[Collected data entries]

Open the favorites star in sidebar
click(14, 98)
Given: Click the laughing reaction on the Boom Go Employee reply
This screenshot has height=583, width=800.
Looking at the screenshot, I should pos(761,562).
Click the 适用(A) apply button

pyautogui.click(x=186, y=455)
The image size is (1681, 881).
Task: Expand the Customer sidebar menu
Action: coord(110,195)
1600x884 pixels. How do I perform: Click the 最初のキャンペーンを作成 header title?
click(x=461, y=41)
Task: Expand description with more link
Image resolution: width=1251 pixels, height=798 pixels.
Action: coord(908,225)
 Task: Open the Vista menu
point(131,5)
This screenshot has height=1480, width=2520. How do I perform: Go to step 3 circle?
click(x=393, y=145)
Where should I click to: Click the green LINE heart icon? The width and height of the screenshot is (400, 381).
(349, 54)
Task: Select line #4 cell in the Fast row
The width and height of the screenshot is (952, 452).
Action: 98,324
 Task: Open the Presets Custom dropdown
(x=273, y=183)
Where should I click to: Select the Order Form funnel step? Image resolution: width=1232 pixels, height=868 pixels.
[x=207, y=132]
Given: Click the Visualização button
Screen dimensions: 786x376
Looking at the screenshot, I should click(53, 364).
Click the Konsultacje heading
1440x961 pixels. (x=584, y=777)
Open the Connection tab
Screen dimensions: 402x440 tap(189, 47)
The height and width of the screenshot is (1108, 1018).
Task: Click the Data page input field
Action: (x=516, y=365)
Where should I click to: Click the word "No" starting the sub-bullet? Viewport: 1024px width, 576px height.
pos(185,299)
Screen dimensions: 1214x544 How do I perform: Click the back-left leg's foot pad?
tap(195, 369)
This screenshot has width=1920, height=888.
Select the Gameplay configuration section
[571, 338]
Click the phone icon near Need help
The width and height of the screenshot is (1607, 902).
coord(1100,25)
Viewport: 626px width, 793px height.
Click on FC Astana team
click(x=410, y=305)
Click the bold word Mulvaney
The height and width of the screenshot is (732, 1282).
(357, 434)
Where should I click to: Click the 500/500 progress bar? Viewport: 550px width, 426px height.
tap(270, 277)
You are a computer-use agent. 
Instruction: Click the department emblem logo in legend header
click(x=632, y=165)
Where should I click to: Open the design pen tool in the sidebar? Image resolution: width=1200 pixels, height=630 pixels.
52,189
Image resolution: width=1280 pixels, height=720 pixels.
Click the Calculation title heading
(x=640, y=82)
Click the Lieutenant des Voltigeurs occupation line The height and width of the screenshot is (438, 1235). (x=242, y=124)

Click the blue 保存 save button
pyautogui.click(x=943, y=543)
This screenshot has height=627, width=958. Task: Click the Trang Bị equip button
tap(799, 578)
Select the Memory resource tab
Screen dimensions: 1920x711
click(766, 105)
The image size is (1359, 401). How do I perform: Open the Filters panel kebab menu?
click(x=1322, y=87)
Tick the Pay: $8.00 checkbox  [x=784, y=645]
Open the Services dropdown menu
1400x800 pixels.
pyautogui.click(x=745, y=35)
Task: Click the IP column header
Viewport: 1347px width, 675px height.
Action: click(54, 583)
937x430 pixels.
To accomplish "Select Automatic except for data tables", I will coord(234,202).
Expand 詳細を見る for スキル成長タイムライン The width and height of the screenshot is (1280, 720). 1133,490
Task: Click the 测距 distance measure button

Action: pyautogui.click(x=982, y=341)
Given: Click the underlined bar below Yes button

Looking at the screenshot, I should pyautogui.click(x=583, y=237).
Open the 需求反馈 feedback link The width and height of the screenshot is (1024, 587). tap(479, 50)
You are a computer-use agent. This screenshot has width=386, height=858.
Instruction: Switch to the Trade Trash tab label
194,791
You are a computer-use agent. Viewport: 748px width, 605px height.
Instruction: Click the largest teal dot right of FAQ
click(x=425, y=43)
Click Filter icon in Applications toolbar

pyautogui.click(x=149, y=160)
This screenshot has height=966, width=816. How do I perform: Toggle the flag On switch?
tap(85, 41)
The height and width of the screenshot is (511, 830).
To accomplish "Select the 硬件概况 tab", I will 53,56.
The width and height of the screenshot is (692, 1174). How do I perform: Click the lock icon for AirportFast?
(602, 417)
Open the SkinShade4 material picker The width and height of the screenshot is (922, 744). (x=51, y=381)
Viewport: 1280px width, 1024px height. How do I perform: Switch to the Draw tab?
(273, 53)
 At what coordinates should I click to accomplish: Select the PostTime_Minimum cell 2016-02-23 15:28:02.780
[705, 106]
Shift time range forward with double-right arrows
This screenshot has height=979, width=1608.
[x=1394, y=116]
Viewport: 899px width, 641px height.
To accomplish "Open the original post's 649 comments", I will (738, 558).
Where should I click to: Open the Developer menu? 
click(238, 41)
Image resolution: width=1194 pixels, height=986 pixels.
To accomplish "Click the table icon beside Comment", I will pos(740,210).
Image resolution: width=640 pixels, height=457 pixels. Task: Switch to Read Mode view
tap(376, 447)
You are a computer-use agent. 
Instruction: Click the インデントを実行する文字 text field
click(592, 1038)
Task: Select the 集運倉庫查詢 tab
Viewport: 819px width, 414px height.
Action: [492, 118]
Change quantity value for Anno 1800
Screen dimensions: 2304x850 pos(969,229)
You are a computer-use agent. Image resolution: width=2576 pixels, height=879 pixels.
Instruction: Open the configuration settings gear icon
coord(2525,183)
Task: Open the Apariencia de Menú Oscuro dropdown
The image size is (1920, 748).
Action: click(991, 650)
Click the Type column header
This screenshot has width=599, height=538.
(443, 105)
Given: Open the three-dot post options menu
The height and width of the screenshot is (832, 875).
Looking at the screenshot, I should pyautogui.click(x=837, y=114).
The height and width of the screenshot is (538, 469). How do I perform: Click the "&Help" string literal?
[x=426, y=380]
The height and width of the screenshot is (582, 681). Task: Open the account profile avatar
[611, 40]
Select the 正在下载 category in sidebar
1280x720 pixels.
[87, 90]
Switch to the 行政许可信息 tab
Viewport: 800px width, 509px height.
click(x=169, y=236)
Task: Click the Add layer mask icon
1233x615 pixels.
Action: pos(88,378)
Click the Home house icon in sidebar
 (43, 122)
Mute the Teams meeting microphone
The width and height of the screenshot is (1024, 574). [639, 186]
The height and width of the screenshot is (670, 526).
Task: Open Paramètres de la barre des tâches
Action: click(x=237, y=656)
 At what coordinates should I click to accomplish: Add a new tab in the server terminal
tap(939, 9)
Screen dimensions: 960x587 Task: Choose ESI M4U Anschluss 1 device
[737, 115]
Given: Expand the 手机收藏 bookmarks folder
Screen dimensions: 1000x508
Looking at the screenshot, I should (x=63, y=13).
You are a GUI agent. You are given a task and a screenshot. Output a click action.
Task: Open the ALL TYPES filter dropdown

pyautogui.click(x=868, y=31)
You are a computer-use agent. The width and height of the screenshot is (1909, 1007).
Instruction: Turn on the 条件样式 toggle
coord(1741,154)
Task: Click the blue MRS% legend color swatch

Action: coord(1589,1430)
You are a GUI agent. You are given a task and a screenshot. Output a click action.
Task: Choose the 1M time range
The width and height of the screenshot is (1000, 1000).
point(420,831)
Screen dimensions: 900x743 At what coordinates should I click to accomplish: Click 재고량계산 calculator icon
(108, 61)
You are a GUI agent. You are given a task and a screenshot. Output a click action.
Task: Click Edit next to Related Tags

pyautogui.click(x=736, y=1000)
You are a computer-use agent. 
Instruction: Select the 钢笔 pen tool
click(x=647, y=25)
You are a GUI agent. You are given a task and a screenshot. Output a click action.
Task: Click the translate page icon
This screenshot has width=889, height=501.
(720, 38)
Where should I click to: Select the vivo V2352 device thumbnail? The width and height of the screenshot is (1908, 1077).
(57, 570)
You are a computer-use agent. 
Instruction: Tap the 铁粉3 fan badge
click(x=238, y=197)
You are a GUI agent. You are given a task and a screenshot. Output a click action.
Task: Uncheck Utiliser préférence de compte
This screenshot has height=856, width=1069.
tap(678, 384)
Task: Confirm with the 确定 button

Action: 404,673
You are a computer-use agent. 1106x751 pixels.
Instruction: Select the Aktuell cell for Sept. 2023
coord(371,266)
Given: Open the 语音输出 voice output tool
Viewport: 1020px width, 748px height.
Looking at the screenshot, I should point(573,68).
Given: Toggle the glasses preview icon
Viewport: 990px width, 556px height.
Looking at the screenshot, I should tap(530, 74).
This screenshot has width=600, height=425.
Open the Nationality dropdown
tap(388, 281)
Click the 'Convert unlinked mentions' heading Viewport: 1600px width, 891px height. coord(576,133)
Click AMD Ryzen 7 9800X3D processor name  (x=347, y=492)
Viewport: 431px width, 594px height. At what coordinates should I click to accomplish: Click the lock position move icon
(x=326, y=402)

# WORK TO BE COMPLETED:
Whatever lies between the line containing "Given: Open the 语音输出 voice output tool" and the final line above, both included, must be returned exactly.

# RESULT FOR THIS TASK:
Given: Open the 语音输出 voice output tool
Viewport: 1020px width, 748px height.
Looking at the screenshot, I should point(573,68).
Given: Toggle the glasses preview icon
Viewport: 990px width, 556px height.
Looking at the screenshot, I should tap(530, 74).
This screenshot has width=600, height=425.
Open the Nationality dropdown
tap(388, 281)
Click the 'Convert unlinked mentions' heading Viewport: 1600px width, 891px height. coord(576,133)
Click AMD Ryzen 7 9800X3D processor name  (x=347, y=492)
Viewport: 431px width, 594px height. At what coordinates should I click to accomplish: Click the lock position move icon
(x=326, y=402)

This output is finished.